What the task requires: Write out again, word for word, the lines below from the line that holds "Open the camera screenshot tool" through the line that holds "Given: Click the Cloudflare logo", omitting pictures.

Collection entries:

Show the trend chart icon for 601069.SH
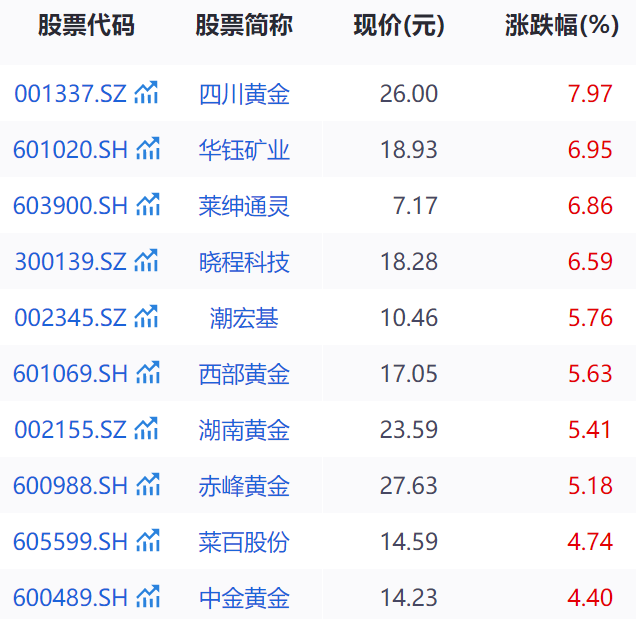 [148, 374]
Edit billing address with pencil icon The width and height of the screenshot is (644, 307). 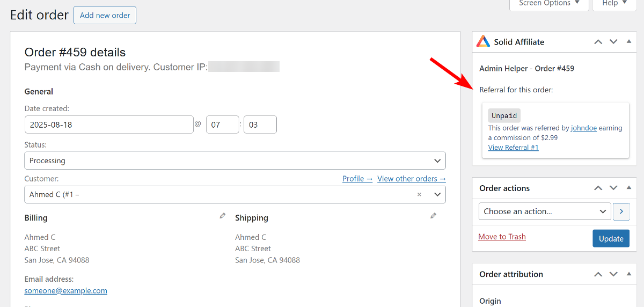click(x=223, y=216)
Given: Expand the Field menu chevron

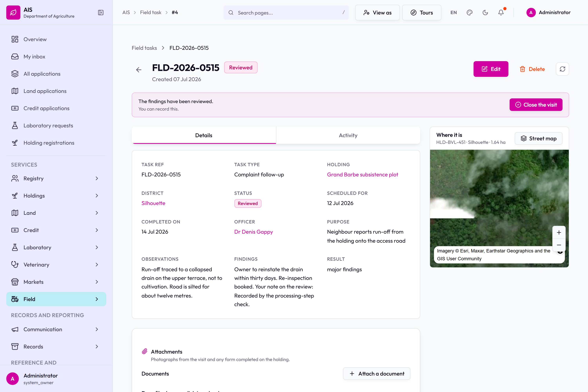Looking at the screenshot, I should pos(97,299).
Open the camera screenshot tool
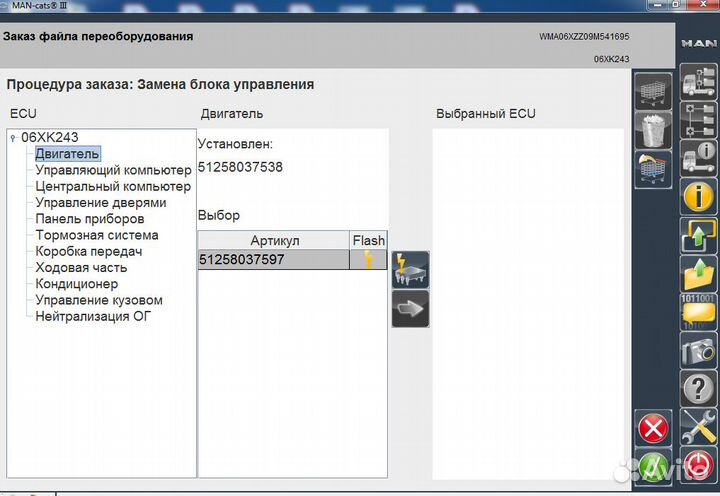The height and width of the screenshot is (496, 720). click(698, 351)
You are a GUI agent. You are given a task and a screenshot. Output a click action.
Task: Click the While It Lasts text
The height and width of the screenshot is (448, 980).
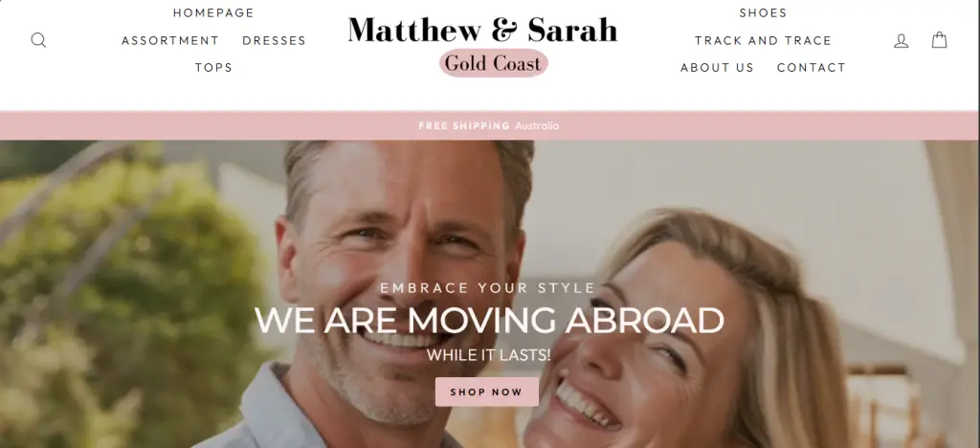tap(489, 355)
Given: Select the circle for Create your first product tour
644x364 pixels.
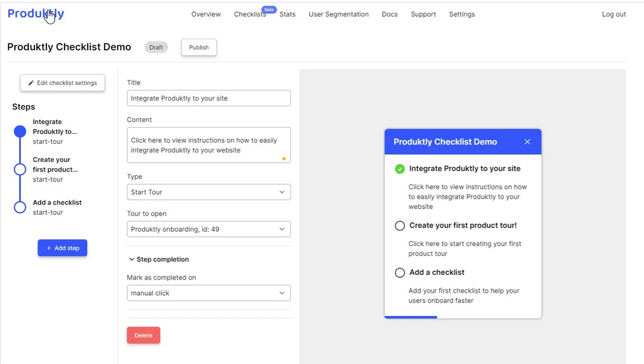Looking at the screenshot, I should 399,226.
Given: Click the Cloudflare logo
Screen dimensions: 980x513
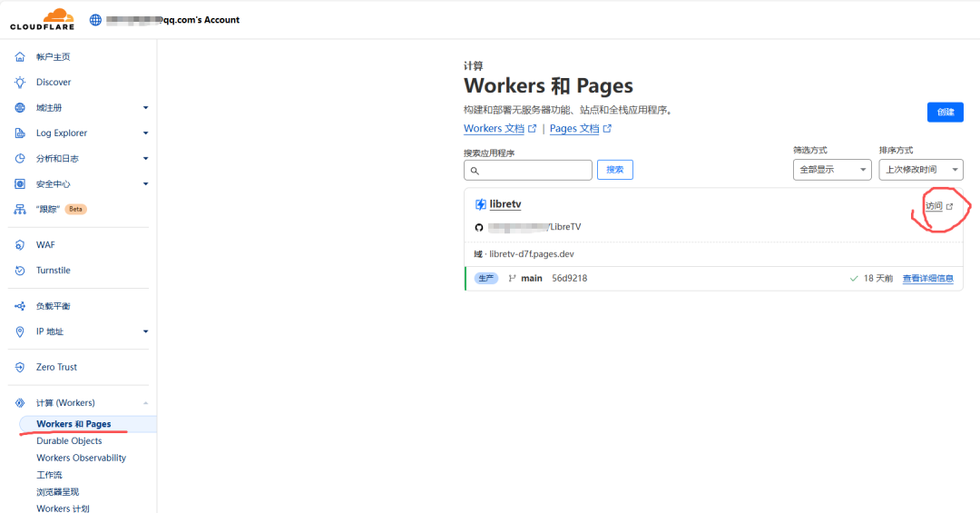Looking at the screenshot, I should point(43,19).
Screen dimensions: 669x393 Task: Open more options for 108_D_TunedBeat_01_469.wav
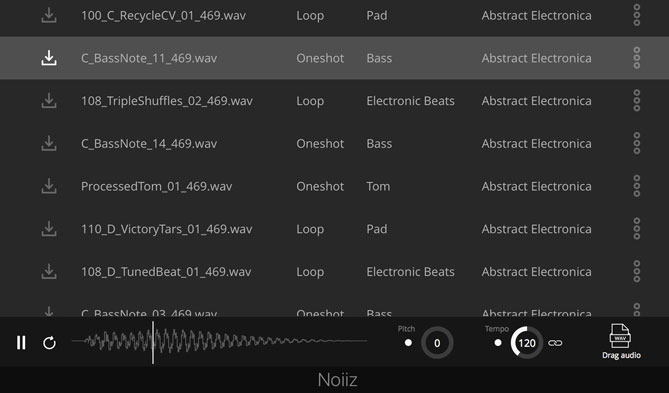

Solution for this task:
Open the camera screenshot tool
The height and width of the screenshot is (496, 720). click(698, 351)
You are a GUI agent. You are given a task and a screenshot. Output a click action.
Task: Click the While It Lasts text
The height and width of the screenshot is (448, 980).
tap(489, 355)
Given: Select the circle for Create your first product tour
644x364 pixels.
Looking at the screenshot, I should 399,226.
Given: Click the Cloudflare logo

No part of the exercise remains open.